On the other hand, keeping the 1787 text pristine does enhance its status as compared to the amendments, which may have been Sherman's objective, as he was unenthusiastic about a bill of rights. And if the Constitution's legitimacy comes from the heroism of the revolutionary leaders who proposed the plan, keeping their names tied to an unchanging text may be a useful legal fiction. The point is that the way that First Congress set up the amendment process reinforces that view that there is something special about the original text that should not be changed.
One final thought. Suppose Congress wanted to issue a "Restatement" of the Constitution that put the amendments and the 1787 text together. Would that require an Article Five amendment even though no new text would be added? Posted
by Gerard N. Magliocca [link]
So long as the President, Congress and the judiciary follow the provisions of the Constitution as written, does it really matter where those provisions are written?

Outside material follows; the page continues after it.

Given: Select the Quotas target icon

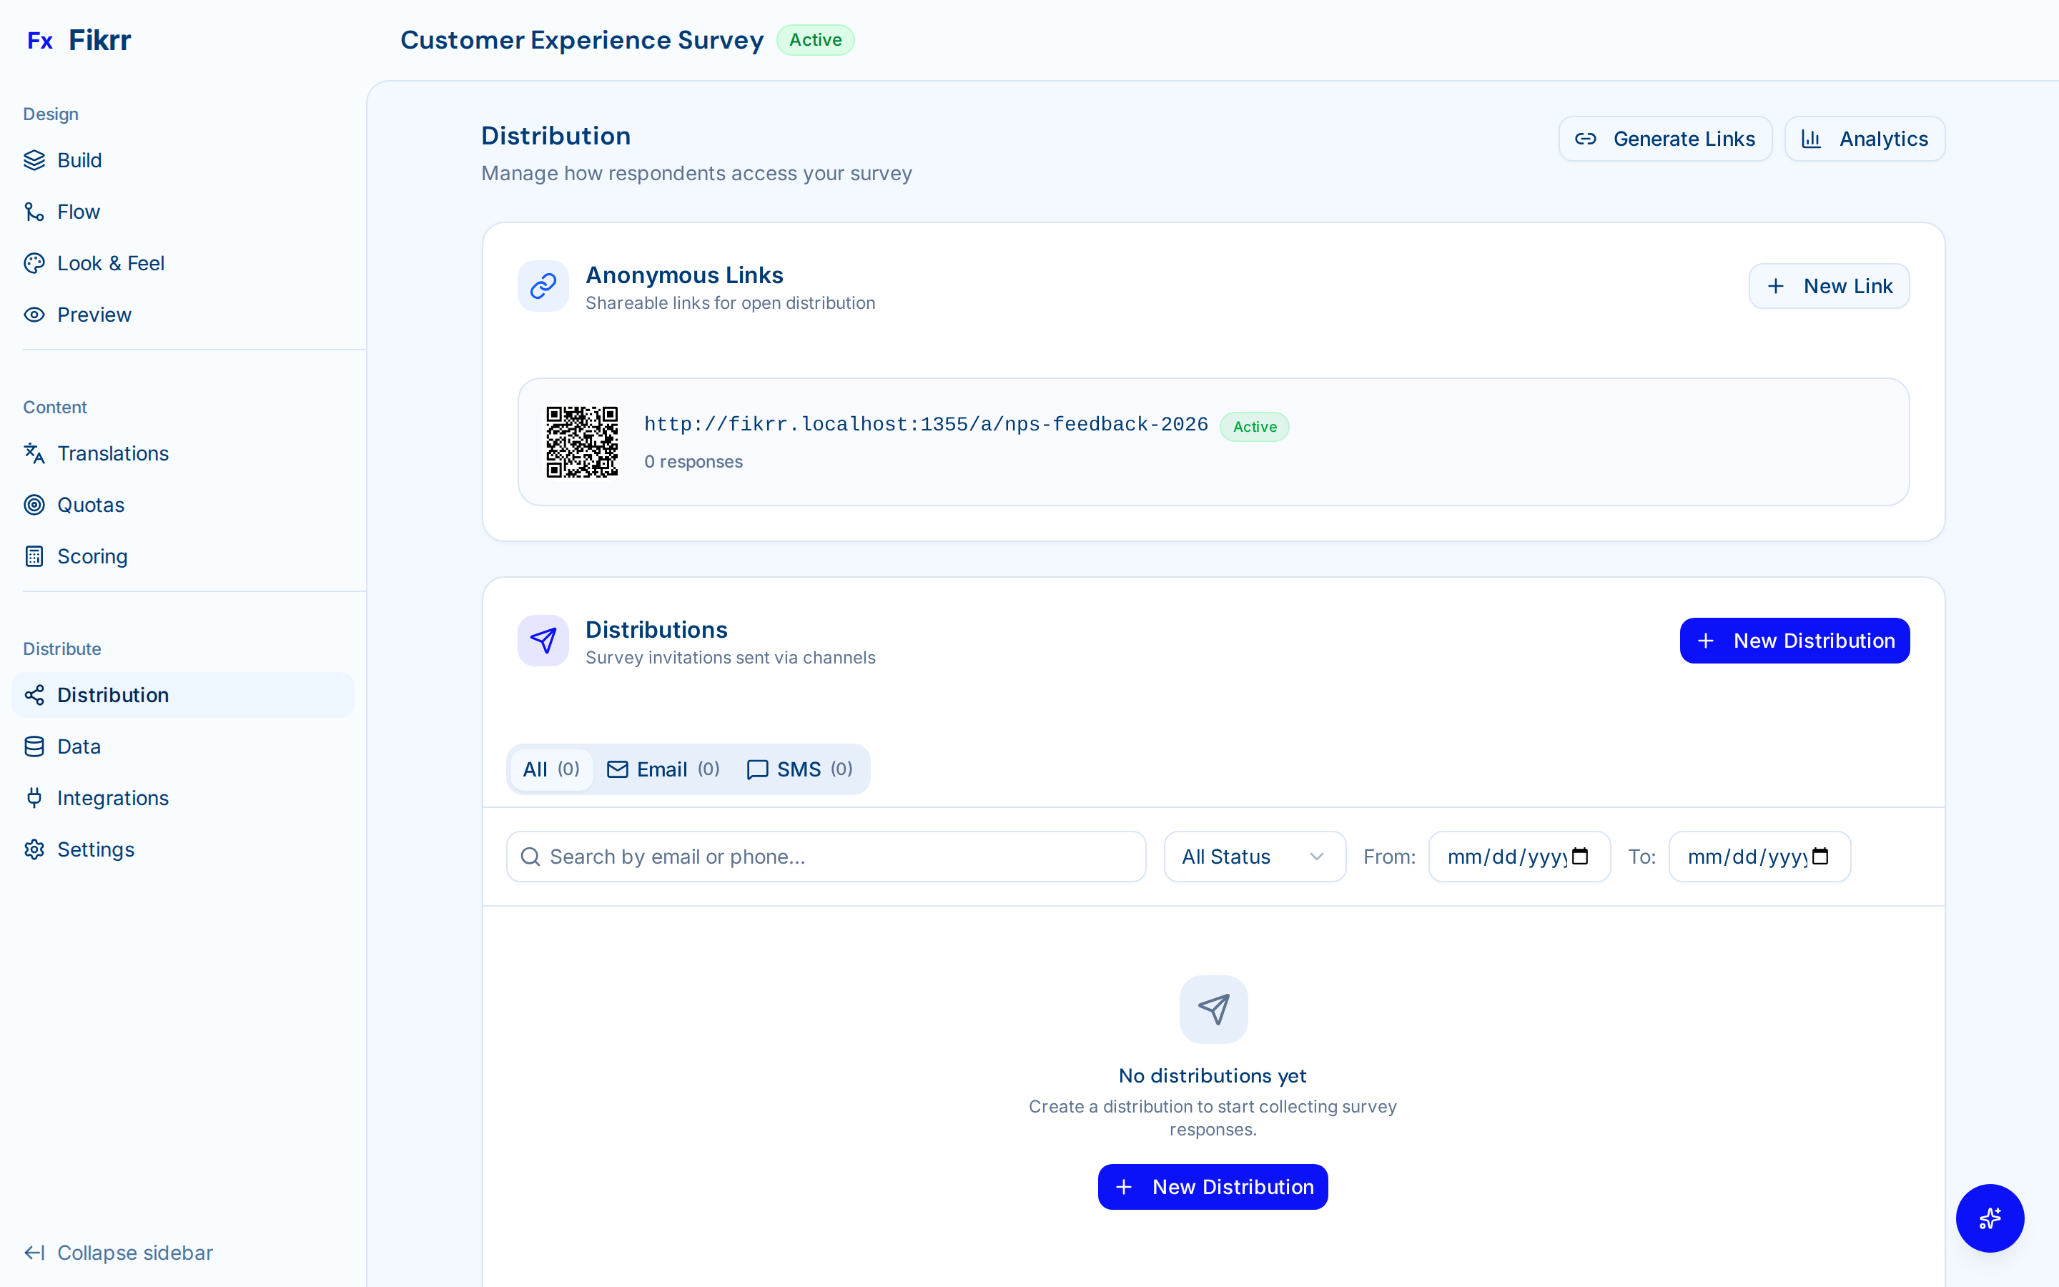Looking at the screenshot, I should [x=34, y=505].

Query: With a "Restatement" where might the 2nd A be placed, whether by originalists or non-originalists? Would a proposed "placement" amend the militia clauses or Section 4 of Article IV?
Any "Restatement" would seem to call for explanatory text. (Note "Restatements " of various areas of the law, e.g., "contracts" in this regard.)

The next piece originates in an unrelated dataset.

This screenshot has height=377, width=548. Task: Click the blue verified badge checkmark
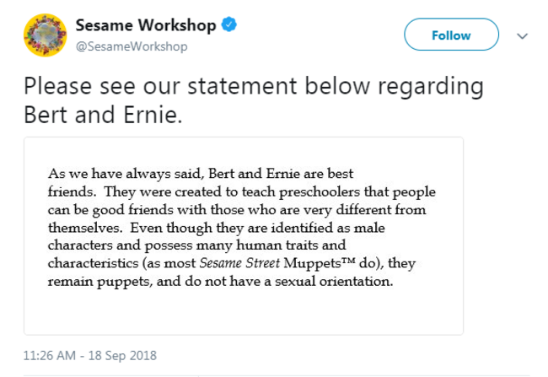coord(229,24)
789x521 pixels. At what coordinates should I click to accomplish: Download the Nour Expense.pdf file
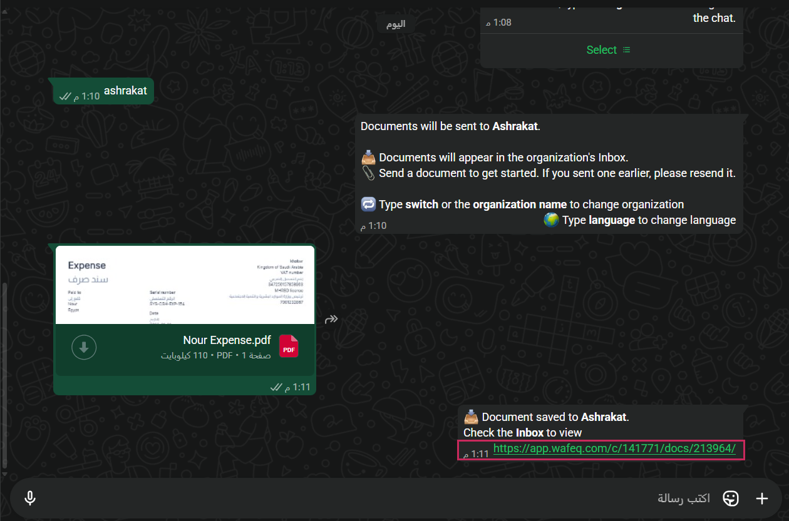[x=84, y=348]
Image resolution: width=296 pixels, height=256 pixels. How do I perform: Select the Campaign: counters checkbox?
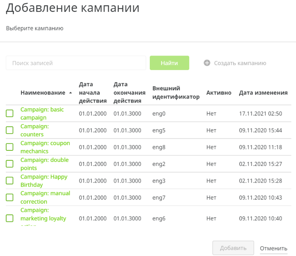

Paul A. Freund's "Preface" to Thomas Reed Powell's "Vagaries and Varieties in Constitutional Interpretation" (1955, Columbia Univ. Press) includes this:
"In paying his respects to the Restatements of the law, Professor Powell used to say that he could easily prepare a Restatement of Constitutional Law. In the usual form, the black letter text would read: 'Congress may regulate interstate commerce.' A Comment would add: 'The states may also regulate interstate commerce, but not too much' And then would follow a Caveat: "How much is too much is beyond the scope of this Restatement.'"
If that were in fact Sherman's reasoning for wanting to keep the amendments separate, then I have to say that he failed miserably. By appending the first ten amendments to the Constitution and calling them a Bill of Rights, they have actually outgrown the original document in importance.
If you were to ask a representative sample of Americans to give an example of something from the Constitution, I would be willingly to bet that most people would name something from either the Bill of Rights or the Preamble, and not the body of the original document itself. Of course, I actually think most people would name something from the Declaration of Independence, but that's a whole other issue.